● **Problem**:
Each of the lines below must be retyped character for character.

---- Data provided

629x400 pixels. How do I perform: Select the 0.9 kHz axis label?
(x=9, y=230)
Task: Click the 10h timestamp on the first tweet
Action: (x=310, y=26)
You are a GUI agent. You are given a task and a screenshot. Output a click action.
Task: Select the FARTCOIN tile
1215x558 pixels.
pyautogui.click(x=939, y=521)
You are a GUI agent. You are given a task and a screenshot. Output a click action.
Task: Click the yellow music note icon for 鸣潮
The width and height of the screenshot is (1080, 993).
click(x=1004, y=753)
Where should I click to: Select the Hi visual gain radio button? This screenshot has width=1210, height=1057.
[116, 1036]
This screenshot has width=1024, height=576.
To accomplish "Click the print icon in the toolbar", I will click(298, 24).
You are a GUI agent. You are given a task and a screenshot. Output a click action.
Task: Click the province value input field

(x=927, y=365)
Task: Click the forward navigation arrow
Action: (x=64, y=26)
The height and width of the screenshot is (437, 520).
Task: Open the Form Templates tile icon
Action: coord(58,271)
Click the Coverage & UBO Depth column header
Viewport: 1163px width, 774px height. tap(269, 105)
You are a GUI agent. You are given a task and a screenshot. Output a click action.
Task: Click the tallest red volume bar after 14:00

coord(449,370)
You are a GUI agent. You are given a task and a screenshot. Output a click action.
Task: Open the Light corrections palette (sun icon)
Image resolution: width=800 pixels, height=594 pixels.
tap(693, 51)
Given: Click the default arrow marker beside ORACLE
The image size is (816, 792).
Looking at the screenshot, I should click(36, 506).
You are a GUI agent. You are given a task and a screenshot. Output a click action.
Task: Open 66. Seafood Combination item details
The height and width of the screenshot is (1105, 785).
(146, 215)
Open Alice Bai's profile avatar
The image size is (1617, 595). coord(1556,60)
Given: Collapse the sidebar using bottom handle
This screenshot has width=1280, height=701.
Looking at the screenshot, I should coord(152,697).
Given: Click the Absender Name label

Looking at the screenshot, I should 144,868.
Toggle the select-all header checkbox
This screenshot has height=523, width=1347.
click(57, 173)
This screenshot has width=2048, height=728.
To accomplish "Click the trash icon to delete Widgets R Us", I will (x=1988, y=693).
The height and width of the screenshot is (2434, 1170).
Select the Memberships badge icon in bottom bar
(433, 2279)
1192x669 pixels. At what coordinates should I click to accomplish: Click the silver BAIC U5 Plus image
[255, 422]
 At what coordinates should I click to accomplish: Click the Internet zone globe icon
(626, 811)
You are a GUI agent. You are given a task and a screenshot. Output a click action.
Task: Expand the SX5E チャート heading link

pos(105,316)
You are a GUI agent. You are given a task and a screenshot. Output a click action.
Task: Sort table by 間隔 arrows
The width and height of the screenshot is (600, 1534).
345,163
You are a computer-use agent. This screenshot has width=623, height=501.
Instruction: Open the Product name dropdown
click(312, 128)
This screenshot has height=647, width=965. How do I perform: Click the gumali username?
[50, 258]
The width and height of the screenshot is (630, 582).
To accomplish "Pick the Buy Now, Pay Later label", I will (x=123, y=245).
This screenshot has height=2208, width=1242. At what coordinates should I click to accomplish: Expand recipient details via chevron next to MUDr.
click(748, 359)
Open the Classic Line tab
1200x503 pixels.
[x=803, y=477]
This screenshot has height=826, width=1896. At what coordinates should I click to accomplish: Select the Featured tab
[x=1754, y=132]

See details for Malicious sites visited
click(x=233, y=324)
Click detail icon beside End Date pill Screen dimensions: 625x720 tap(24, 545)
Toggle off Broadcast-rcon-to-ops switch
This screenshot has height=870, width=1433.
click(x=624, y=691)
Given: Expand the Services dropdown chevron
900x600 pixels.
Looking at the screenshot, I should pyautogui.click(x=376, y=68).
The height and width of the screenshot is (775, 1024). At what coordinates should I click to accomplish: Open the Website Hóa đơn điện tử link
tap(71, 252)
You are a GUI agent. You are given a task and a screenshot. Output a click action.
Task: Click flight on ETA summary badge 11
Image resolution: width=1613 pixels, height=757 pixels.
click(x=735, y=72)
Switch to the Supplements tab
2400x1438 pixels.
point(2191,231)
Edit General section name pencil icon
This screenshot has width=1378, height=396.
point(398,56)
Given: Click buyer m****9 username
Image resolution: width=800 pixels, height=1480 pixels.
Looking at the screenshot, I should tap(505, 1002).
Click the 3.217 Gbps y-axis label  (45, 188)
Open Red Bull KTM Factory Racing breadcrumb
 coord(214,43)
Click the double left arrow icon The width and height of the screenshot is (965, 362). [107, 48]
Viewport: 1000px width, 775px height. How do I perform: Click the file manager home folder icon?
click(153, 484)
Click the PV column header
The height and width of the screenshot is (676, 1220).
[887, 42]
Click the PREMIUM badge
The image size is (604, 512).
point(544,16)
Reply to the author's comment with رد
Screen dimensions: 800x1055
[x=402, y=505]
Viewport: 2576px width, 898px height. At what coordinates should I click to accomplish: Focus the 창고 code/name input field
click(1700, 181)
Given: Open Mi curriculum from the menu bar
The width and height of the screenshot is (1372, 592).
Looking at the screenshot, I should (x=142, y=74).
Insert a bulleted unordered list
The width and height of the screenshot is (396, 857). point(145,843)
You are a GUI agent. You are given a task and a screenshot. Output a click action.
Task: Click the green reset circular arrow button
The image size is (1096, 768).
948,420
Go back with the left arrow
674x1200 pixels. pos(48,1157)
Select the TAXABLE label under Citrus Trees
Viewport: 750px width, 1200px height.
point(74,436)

--------

● **Task solution**:
629x400 pixels. How do I perform: Select the 0.9 kHz axis label?
(x=9, y=230)
Task: Click the 10h timestamp on the first tweet
Action: (x=310, y=26)
You are a GUI agent. You are given a task and a screenshot. Output a click action.
Task: Select the FARTCOIN tile
1215x558 pixels.
pyautogui.click(x=939, y=521)
You are a GUI agent. You are given a task and a screenshot. Output a click action.
Task: Click the yellow music note icon for 鸣潮
The width and height of the screenshot is (1080, 993).
click(x=1004, y=753)
Where should I click to: Select the Hi visual gain radio button? This screenshot has width=1210, height=1057.
[116, 1036]
This screenshot has width=1024, height=576.
To accomplish "Click the print icon in the toolbar", I will click(298, 24).
You are a GUI agent. You are given a task and a screenshot. Output a click action.
Task: Click the province value input field

(x=927, y=365)
Task: Click the forward navigation arrow
Action: (x=64, y=26)
The height and width of the screenshot is (437, 520).
Task: Open the Form Templates tile icon
Action: coord(58,271)
Click the Coverage & UBO Depth column header
Viewport: 1163px width, 774px height. tap(269, 105)
You are a GUI agent. You are given a task and a screenshot. Output a click action.
Task: Click the tallest red volume bar after 14:00

coord(449,370)
You are a GUI agent. You are given a task and a screenshot. Output a click action.
Task: Open the Light corrections palette (sun icon)
Image resolution: width=800 pixels, height=594 pixels.
tap(693, 51)
Given: Click the default arrow marker beside ORACLE
The image size is (816, 792).
Looking at the screenshot, I should click(36, 506).
You are a GUI agent. You are given a task and a screenshot. Output a click action.
Task: Open 66. Seafood Combination item details
The height and width of the screenshot is (1105, 785).
(146, 215)
Open Alice Bai's profile avatar
The image size is (1617, 595). coord(1556,60)
Given: Collapse the sidebar using bottom handle
This screenshot has width=1280, height=701.
Looking at the screenshot, I should coord(152,697).
Given: Click the Absender Name label

Looking at the screenshot, I should 144,868.
Toggle the select-all header checkbox
This screenshot has height=523, width=1347.
click(57, 173)
This screenshot has width=2048, height=728.
To accomplish "Click the trash icon to delete Widgets R Us", I will (x=1988, y=693).
The height and width of the screenshot is (2434, 1170).
Select the Memberships badge icon in bottom bar
(433, 2279)
1192x669 pixels. At what coordinates should I click to accomplish: Click the silver BAIC U5 Plus image
[255, 422]
 At what coordinates should I click to accomplish: Click the Internet zone globe icon
(626, 811)
You are a GUI agent. You are given a task and a screenshot. Output a click action.
Task: Expand the SX5E チャート heading link

pos(105,316)
You are a GUI agent. You are given a task and a screenshot. Output a click action.
Task: Sort table by 間隔 arrows
The width and height of the screenshot is (600, 1534).
345,163
You are a computer-use agent. This screenshot has width=623, height=501.
Instruction: Open the Product name dropdown
click(312, 128)
This screenshot has height=647, width=965. How do I perform: Click the gumali username?
[50, 258]
The width and height of the screenshot is (630, 582).
To accomplish "Pick the Buy Now, Pay Later label", I will (x=123, y=245).
This screenshot has height=2208, width=1242. At what coordinates should I click to accomplish: Expand recipient details via chevron next to MUDr.
click(748, 359)
Open the Classic Line tab
1200x503 pixels.
[x=803, y=477]
This screenshot has height=826, width=1896. At what coordinates should I click to accomplish: Select the Featured tab
[x=1754, y=132]

See details for Malicious sites visited
click(x=233, y=324)
Click detail icon beside End Date pill Screen dimensions: 625x720 tap(24, 545)
Toggle off Broadcast-rcon-to-ops switch
This screenshot has height=870, width=1433.
click(x=624, y=691)
Given: Expand the Services dropdown chevron
900x600 pixels.
Looking at the screenshot, I should pyautogui.click(x=376, y=68).
The height and width of the screenshot is (775, 1024). At what coordinates should I click to accomplish: Open the Website Hóa đơn điện tử link
tap(71, 252)
You are a GUI agent. You are given a task and a screenshot. Output a click action.
Task: Click flight on ETA summary badge 11
Image resolution: width=1613 pixels, height=757 pixels.
click(x=735, y=72)
Switch to the Supplements tab
2400x1438 pixels.
point(2191,231)
Edit General section name pencil icon
This screenshot has width=1378, height=396.
point(398,56)
Given: Click buyer m****9 username
Image resolution: width=800 pixels, height=1480 pixels.
Looking at the screenshot, I should tap(505, 1002).
Click the 3.217 Gbps y-axis label  (45, 188)
Open Red Bull KTM Factory Racing breadcrumb
 coord(214,43)
Click the double left arrow icon The width and height of the screenshot is (965, 362). [107, 48]
Viewport: 1000px width, 775px height. How do I perform: Click the file manager home folder icon?
click(153, 484)
Click the PV column header
The height and width of the screenshot is (676, 1220).
[887, 42]
Click the PREMIUM badge
The image size is (604, 512).
point(544,16)
Reply to the author's comment with رد
Screen dimensions: 800x1055
[x=402, y=505]
Viewport: 2576px width, 898px height. At what coordinates should I click to accomplish: Focus the 창고 code/name input field
click(1700, 181)
Given: Open Mi curriculum from the menu bar
The width and height of the screenshot is (1372, 592).
Looking at the screenshot, I should (x=142, y=74).
Insert a bulleted unordered list
The width and height of the screenshot is (396, 857). point(145,843)
You are a GUI agent. You are given a task and a screenshot. Output a click action.
Task: Click the green reset circular arrow button
The image size is (1096, 768).
948,420
Go back with the left arrow
674x1200 pixels. pos(48,1157)
Select the TAXABLE label under Citrus Trees
Viewport: 750px width, 1200px height.
point(74,436)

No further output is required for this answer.